Your goal:
From the material below, return every line that includes "agent".

Exercise inputs:
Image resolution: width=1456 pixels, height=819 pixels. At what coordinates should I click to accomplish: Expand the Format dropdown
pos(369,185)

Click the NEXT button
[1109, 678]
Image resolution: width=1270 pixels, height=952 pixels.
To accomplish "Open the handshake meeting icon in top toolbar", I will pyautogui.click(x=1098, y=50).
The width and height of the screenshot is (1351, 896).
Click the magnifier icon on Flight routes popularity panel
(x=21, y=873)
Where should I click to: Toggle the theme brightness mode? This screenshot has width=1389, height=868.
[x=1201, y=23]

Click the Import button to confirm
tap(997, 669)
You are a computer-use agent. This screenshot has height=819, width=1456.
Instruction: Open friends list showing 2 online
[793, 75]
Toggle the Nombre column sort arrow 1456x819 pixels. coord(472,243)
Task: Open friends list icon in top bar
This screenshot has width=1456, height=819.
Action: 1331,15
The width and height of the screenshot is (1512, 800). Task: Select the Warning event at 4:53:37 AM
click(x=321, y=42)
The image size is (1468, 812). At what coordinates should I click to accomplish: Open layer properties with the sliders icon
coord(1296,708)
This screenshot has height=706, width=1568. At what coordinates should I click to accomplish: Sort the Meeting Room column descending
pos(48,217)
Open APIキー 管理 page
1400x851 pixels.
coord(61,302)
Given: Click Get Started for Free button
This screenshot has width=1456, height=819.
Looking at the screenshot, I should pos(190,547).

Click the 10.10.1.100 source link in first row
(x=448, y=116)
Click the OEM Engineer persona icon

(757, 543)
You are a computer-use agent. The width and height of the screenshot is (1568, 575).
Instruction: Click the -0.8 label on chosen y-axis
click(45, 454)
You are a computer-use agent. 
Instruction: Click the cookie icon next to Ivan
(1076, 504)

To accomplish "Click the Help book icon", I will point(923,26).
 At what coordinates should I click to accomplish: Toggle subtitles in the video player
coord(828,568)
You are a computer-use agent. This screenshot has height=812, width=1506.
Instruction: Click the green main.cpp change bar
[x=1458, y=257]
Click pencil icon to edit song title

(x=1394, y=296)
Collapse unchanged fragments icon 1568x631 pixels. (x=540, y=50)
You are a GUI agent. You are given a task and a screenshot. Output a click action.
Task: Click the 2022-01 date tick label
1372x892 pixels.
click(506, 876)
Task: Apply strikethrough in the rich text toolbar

The completed task:
You are a computer-use agent. This screenshot has height=819, width=1456.
You are a computer-use agent. The width and height of the screenshot is (1568, 575).
You are a computer-use agent. 
You are a computer-use agent. This screenshot has height=812, width=1506.
You are a GUI agent. You are given a task and a screenshot. Output a click action.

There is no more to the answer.